Habrá que acabar con el gobierno. Atacarlo en sus cimientos, destruirlo para, en su lugar, poner una sociedad nueva, libre de las ataduras de la ley alienante, de la represión que defiende los intereses del capital, de la opresión de las bestias sobre los seres humanos, del Estado asesino y averrante. Habrá que darle golpes certeros al gobierno, debilitarlo, quebrantarle la moral. La sociedad organizada está llamada a hacerlo. Y así, cuando el gobierno caiga, cuando el sistema económico y social sea destruido, nuevas formas de humanización verán la luz: solidaridad, apoyo, amor, trabajo para una sociedad mejor, libertad, dignidad, distribución de la riqueza colectiva para crecer en verdadera hermandad, donde nadie será más que alguien, todos siendo en el –y con el– mundo, nada más.

 

Los bacheos son nada funcionales.
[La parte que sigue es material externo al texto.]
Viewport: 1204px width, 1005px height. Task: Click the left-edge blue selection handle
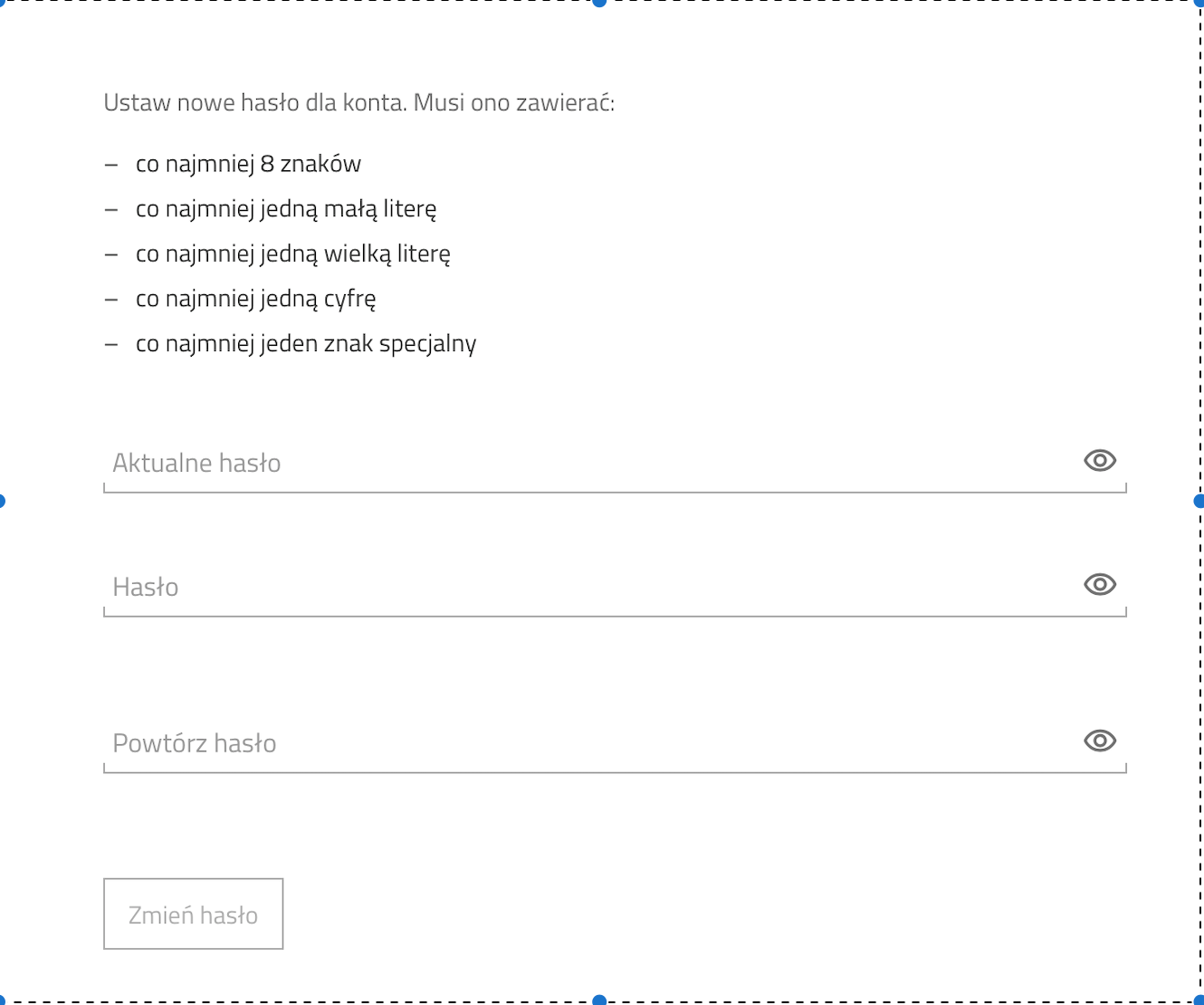pos(2,501)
La única solución a todo esto está en una sociedad que se quite la venda de los ojos, que desmitifique las elecciones liberales burguesas, que deje de votar por sus verdugos, que deje de votar por cualquiera. Enfrentar a su enemigo es la única salida viable, aplacarlo por completo, destruir todo aquello que lo mantiene en la sumisión alienante, que le impide ser. Y sin embargo, esta utópica realidad no puede ser mientras la mayoría coma cuento, mientras siga creyendo ciegamente que un incompetente puede decidir su futuro, mientras siga legitimando su propia opresión.